--- Start of Extracted text ---

Hidden imports are handled by hooking the module (the one doing the hidden imports) at Analysis time. Do this by creating a file named hook-module.py (where module is the fully-qualified Python name, eg, hook-xml.dom.py), and placing it in the hooks package under PyInstaller's root directory, (alternatively, you can save it elsewhere, and then use the hookspath arg to Analysis so your private hooks directory will be searched). Normally, it will have only one line:

hiddenimports = ['module1', 'module2']

When the Analysis finds this file, it will proceed exactly as though the module explicitly imported module1 and module2. (Full details on the analysis-time hook mechanism is in the Hooks section).

If you successfully hook a publicly distributed module in this way, please send us the hook so we can make it available to others.

Extending a Package's `path`

Python allows a package to extend the search path used to find modules and sub-packages through the __path__ mechanism. Normally, a package's __path__ has only one entry - the directory in which the __init__.py was found. But __init__.py is free to extend its __path__ to include other directories. For example, the win32com.shell.shell module actually resolves to win32com/win32comext/shell/shell.pyd. This is because win32com/__init__.py appends ../win32comext to its __path__.

--- End of Extracted text ---
--- Start of Data block ---

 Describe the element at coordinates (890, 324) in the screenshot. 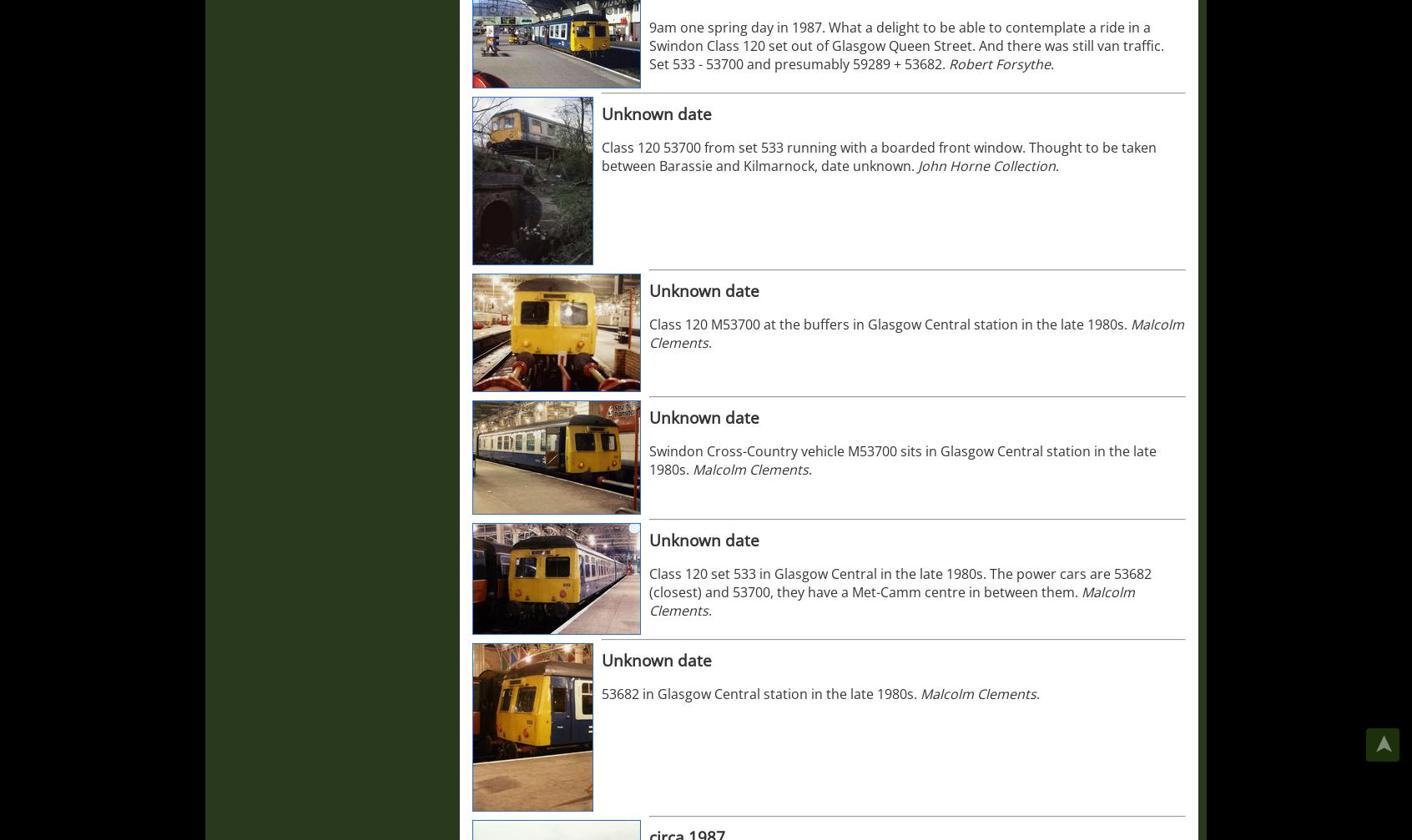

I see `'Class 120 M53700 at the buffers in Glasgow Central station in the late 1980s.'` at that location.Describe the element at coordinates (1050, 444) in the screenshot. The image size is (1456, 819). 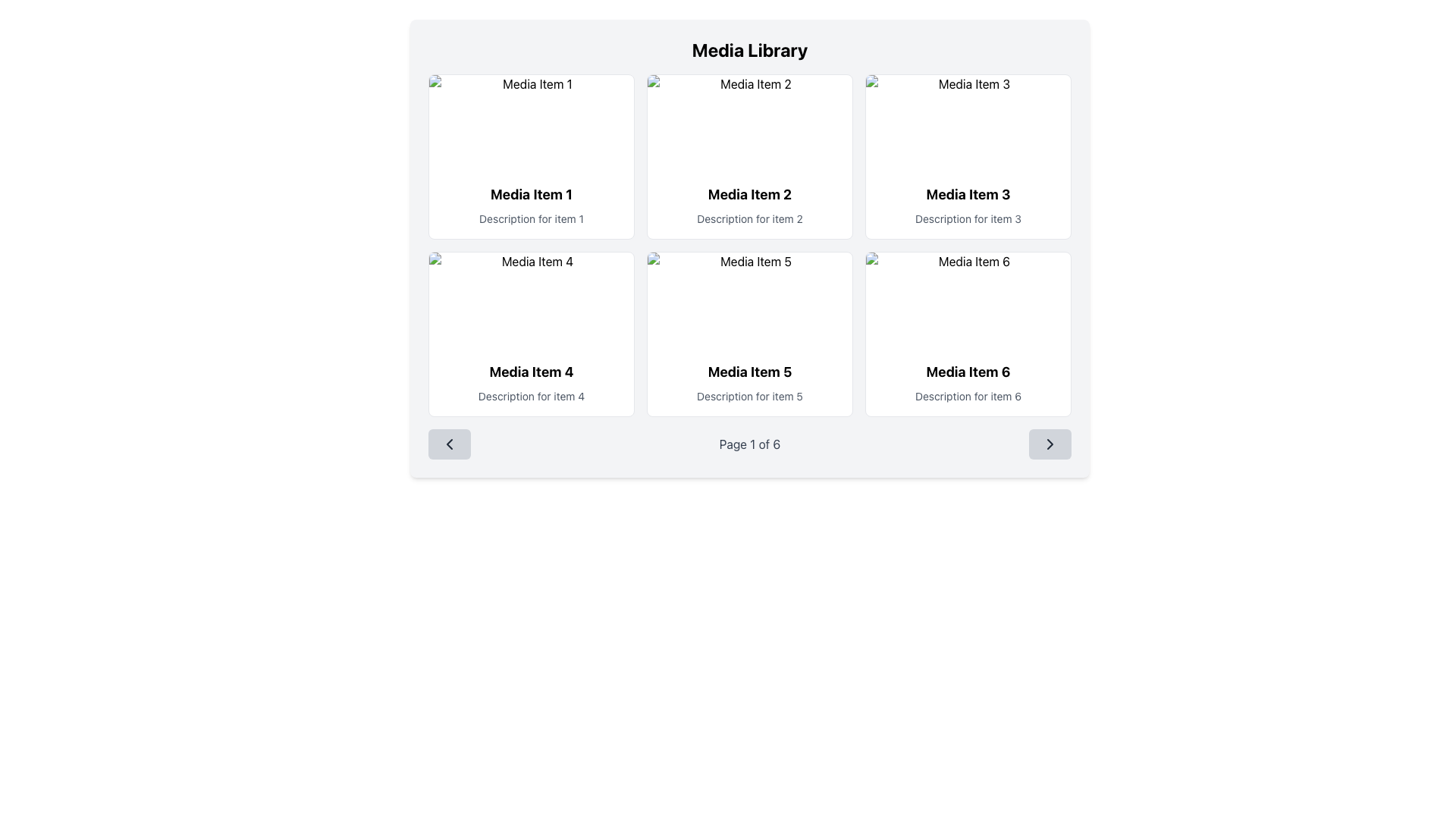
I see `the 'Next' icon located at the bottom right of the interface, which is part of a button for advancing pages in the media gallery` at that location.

--- End of Data block ---

-- Complete the following --
- A) Using the PyInstaller excerpt above, answer these questions:
(i) What would the hook file for xml.dom be named?
(ii) Which argument to Analysis makes it search a private hooks directory?
(iii) What does win32com/__init__.py append to its __path__?
- B) Retype the part of the PyInstaller excerpt above starting with "hiddenimports = ['module1', 'module2']" and going on through "the Hooks section).".

-- Answers to the tasks --
- A)
(i) hook-xml.dom.py
(ii) hookspath
(iii) ../win32comext

- B)
hiddenimports = ['module1', 'module2']

When the Analysis finds this file, it will proceed exactly as though the module explicitly imported module1 and module2. (Full details on the analysis-time hook mechanism is in the Hooks section).